# Dodge 2004 SLT Quad 4x4 4.7 Oil Leak



## dss56 (Feb 25, 2006)

Truck is a quad cab with 71k miles

I have the 7.5 fisher plow 3 plug.
Up to what year will the under carriage, wiring and etc fit for a Dodge Pick Up?

I have a 2004 Dodge ram Slt 1500 4x4. Looks like my oil pan is leaking/weeping.
Its been dripping in the driveway and I took it to 2 local shops and they both said yes its leaking. The pan is bubbled with rust and I'm going to try to do a temporary patch tomorrow with some liquid steel made by Devcon.

I know people tried JB Weld but I have used this stuff on Black stack pipe the main Stack in your house and also holes in mufflers. Machinist use it if they need to plug a hole and then re-drill. Again this is just a temporary fix until one of those shops can fix it.

The 2 shops I went to are going to call me Monday with a price to replace with a new one.

*I have read and searched the net and have gotten so many variations of removal don't know what procedure to believe. Just need to know to compare what the 2 shops will tell me Monday.*

Can someone chime in on what has to be done to replace the oil pan.
Maybe a price if you had yours replaced.

I did have the truck to the dealer last year because I thought the rear main was leaking and they charged me $128.00 to tell me no its not leaking. I'm pissed they did not notice the oil pan rust and now the truck is out of warranty.

I will post back on what its going to cost me and if they will tell me what has to be removed to replace the oil pan.

thanks


----------



## dss56 (Feb 25, 2006)

*Dodge 2004 SLT Quad 4x4 4.7 Oil Leak*

To all who is interested in the rusted oil pan saga

I took the truck to the shop.
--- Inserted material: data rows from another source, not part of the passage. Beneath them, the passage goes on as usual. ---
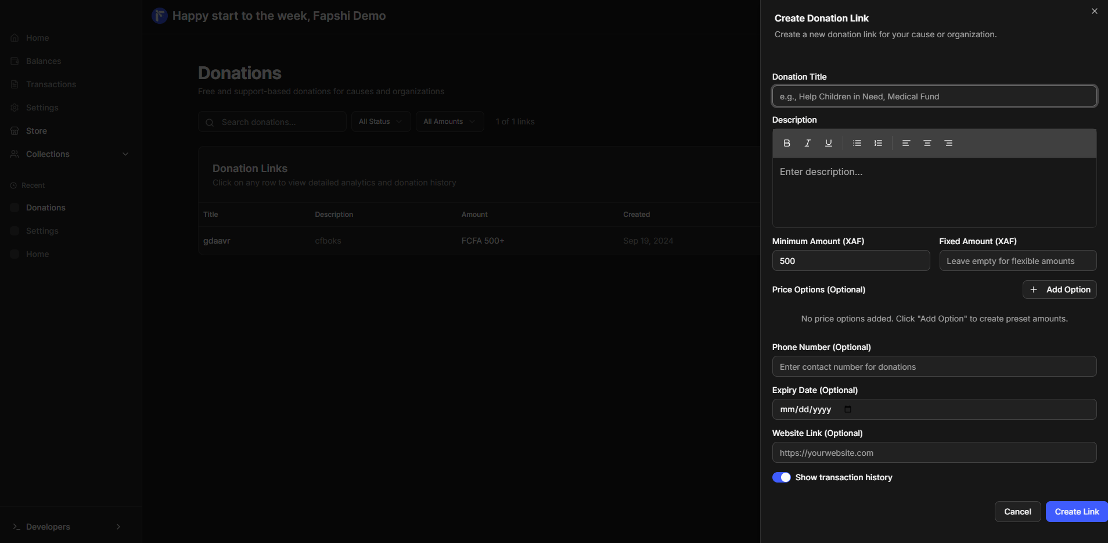Screen dimensions: 1108x543
Task: Align description text to the right
Action: (x=948, y=143)
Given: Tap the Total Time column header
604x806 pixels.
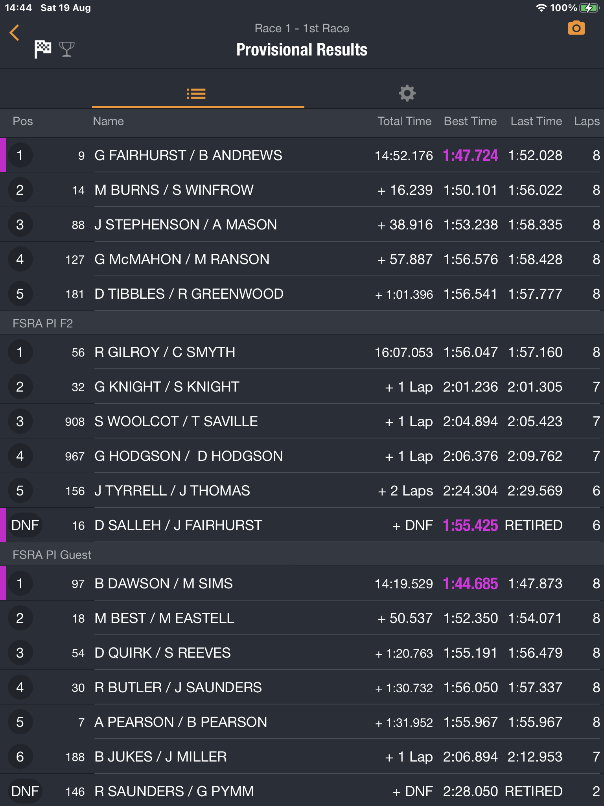Looking at the screenshot, I should point(404,121).
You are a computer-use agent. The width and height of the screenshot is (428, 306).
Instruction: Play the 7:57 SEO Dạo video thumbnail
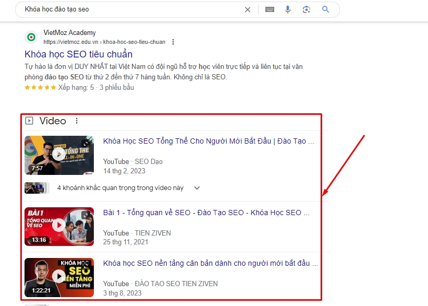click(59, 155)
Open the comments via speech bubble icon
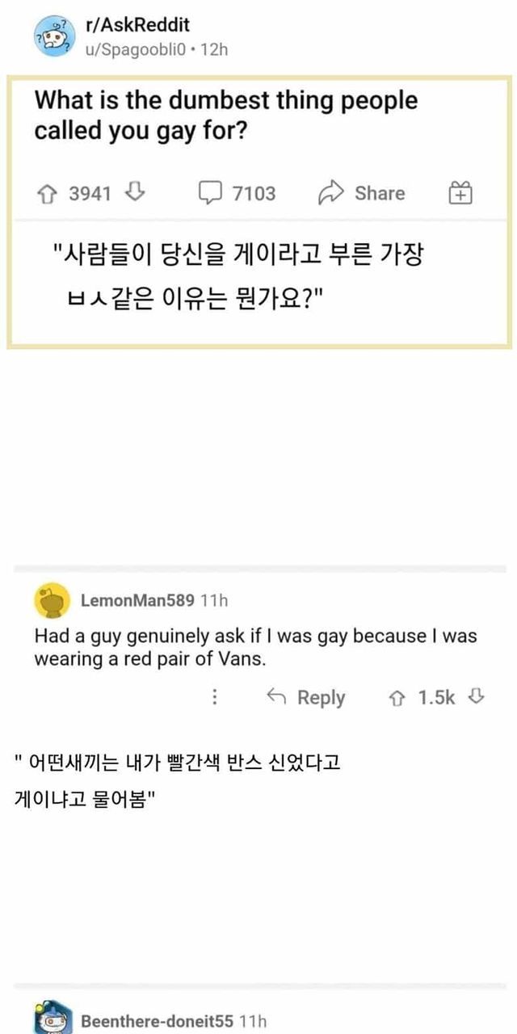 [210, 193]
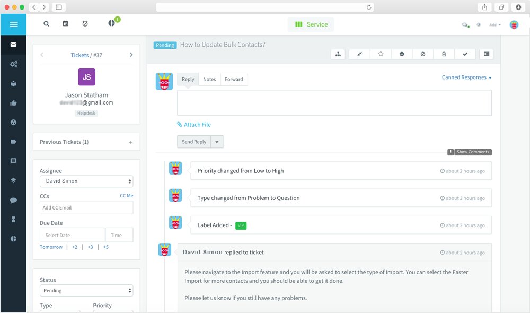Open the calendar icon in the top bar
This screenshot has width=530, height=313.
point(66,23)
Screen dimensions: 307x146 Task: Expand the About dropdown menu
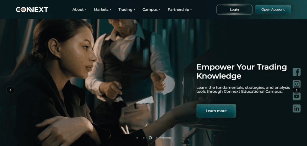(79, 9)
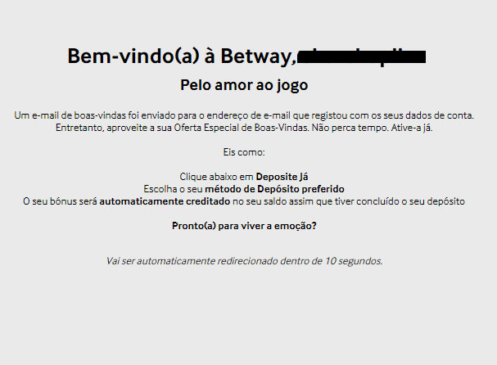The height and width of the screenshot is (365, 497).
Task: Click the "Oferta Especial de Boas-Vindas" phrase
Action: 242,128
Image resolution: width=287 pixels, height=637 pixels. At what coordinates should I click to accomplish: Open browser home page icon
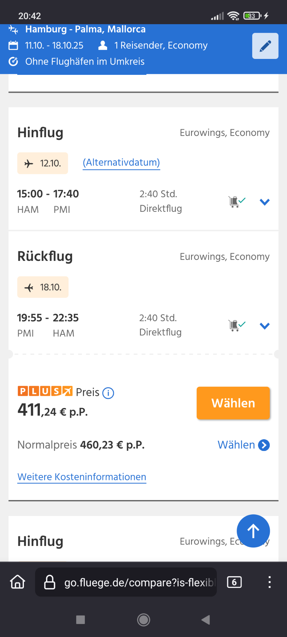(18, 582)
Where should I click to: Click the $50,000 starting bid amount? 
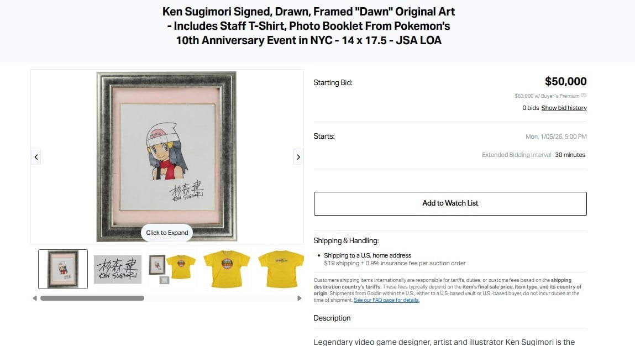tap(565, 81)
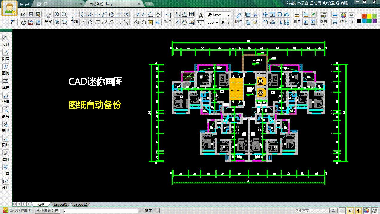The width and height of the screenshot is (380, 214).
Task: Open the 云盘 cloud disk in left sidebar
Action: [x=6, y=40]
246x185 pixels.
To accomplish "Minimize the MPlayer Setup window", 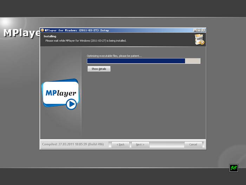I will 195,30.
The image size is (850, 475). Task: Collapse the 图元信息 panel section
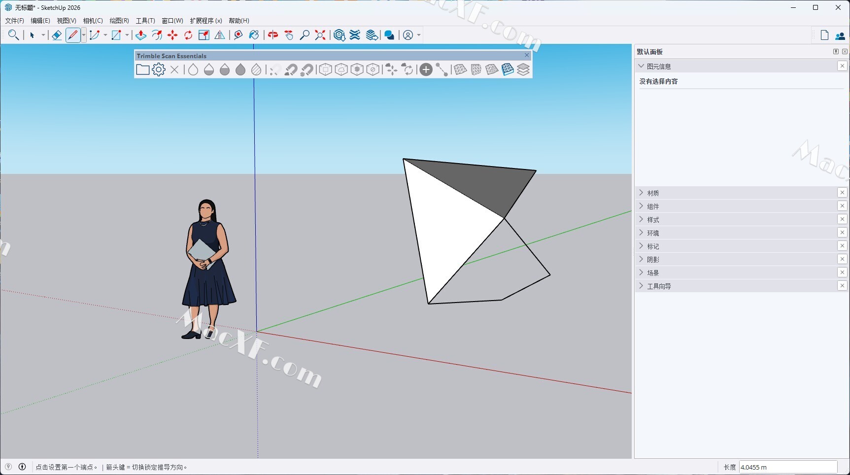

I was told around $750.00 includes new pan from chrysler and the gasket the pan was $165.00 and the gasket $65.00 $230 in parts and 3.9 hours for labor.

Total $750.00 approximate. Hope to get back in a few days. I.m going to ask and look to see what he actually had to remove to replace the pan.

I will post back with what I can find out.


----------



## dss56 (Feb 25, 2006)

Well just got the truck back $886.00 later. Also included new oil and a new Transmission pan they called late yesterday and told me I should have that changed. I said ok. The tranny pan was $52.00 plus the extra labor and tranny fluid. I guess I had no other choice. I asked what they did to get the pan out and he told me they lowered the 4x4 transfer to get the pan to move back and drop down. Did not have to remove the axles just lower the 4x4 case. They called to let me know the tranny pan was on its way out. I did notice that when I was under the truck trying to patch the oil pan..

I guess I have to be happy to have the truck back.

Oil Pan $165.00 oem
Gasket $64
Tranny pan $50.75 oem
Gasket $10.00
Oil $30.00

About $310.00 in parts and the rest labor.


----------



## Banksy (Aug 31, 2005)

That sounds about right, but still a lot of $$. PITA job that can be.


----------